→ **Available data**
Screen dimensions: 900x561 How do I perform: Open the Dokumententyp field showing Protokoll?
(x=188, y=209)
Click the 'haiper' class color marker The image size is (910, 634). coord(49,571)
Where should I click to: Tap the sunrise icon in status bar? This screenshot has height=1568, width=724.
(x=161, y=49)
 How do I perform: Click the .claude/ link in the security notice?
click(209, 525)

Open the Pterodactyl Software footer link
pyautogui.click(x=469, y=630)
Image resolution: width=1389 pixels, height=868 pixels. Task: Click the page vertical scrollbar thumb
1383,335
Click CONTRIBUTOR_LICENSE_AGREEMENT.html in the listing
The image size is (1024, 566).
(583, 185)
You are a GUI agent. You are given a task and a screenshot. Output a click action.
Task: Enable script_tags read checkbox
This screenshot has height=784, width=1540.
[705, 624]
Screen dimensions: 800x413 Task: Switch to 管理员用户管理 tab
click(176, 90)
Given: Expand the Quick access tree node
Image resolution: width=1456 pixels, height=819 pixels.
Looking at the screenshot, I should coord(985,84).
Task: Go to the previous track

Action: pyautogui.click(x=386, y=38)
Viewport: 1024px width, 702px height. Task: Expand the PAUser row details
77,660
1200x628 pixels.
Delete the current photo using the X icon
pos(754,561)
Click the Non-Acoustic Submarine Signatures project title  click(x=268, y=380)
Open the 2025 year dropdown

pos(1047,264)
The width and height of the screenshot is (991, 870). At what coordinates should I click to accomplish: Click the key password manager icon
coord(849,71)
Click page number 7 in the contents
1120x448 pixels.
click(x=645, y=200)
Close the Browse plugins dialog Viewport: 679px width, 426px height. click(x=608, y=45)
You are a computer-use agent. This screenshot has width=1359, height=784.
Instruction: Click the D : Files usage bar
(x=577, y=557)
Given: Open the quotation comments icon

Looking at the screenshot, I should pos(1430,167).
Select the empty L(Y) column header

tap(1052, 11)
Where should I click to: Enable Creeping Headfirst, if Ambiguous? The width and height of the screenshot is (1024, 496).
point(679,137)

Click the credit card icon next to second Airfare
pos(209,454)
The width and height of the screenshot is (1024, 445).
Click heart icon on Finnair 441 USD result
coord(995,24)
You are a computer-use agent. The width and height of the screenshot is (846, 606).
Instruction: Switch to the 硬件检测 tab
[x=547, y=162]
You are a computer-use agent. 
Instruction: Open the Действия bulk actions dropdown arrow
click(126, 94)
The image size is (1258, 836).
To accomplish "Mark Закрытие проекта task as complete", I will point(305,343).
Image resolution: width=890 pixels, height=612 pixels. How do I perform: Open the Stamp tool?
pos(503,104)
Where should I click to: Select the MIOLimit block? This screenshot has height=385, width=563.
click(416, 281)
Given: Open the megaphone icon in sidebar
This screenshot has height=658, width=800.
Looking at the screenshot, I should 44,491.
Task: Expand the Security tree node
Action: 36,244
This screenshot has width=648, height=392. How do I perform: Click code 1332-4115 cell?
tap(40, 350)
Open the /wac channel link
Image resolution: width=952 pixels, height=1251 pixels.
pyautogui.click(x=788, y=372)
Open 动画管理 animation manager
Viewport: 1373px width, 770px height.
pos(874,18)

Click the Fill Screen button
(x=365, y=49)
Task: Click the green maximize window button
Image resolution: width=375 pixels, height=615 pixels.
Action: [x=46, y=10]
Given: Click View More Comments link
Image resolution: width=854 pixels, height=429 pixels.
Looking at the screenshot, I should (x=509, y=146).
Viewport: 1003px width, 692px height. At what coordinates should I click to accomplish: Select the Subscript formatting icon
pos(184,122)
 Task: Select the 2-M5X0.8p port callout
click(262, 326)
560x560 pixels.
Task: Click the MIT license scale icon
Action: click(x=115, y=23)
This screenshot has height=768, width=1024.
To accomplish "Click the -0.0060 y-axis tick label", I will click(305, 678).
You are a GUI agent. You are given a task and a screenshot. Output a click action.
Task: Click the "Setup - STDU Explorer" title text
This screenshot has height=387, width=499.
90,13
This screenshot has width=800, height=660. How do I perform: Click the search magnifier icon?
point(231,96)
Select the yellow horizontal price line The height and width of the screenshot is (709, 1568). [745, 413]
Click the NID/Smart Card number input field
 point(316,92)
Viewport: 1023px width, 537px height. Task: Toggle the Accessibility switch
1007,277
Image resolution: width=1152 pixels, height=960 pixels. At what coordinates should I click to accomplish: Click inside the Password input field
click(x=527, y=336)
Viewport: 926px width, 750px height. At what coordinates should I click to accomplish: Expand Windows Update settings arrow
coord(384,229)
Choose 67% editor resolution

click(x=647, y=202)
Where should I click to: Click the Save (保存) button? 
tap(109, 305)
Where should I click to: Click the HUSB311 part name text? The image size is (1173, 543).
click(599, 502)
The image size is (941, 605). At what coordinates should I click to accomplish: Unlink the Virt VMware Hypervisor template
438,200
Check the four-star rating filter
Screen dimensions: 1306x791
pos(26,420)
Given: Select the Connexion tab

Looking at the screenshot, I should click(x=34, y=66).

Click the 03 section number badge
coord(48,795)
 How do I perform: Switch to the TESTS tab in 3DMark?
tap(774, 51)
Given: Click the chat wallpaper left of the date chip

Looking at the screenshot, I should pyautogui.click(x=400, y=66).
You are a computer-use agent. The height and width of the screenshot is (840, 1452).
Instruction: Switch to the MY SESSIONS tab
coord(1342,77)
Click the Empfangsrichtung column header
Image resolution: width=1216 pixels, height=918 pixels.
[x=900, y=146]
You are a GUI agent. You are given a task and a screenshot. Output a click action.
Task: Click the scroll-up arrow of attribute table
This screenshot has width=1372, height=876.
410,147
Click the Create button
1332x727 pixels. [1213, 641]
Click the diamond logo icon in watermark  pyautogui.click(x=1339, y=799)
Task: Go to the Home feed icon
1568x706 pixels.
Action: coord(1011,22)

→ **Work order**
Where the word "agent" occurs in a line of the records, copy that line.

→ **Problem solution**
You are a GUI agent. You are given a task and a screenshot. Output a click action.
You are a computer-use agent. This screenshot has width=1359, height=784.
You are a computer-use agent. The width and height of the screenshot is (846, 606).
You are a computer-use agent. 
You are a GUI agent. You are given a task and a screenshot. Output a click action.
You are a computer-use agent. The height and width of the screenshot is (840, 1452).
You are a GUI agent. You are given a task and a screenshot. Output a click action.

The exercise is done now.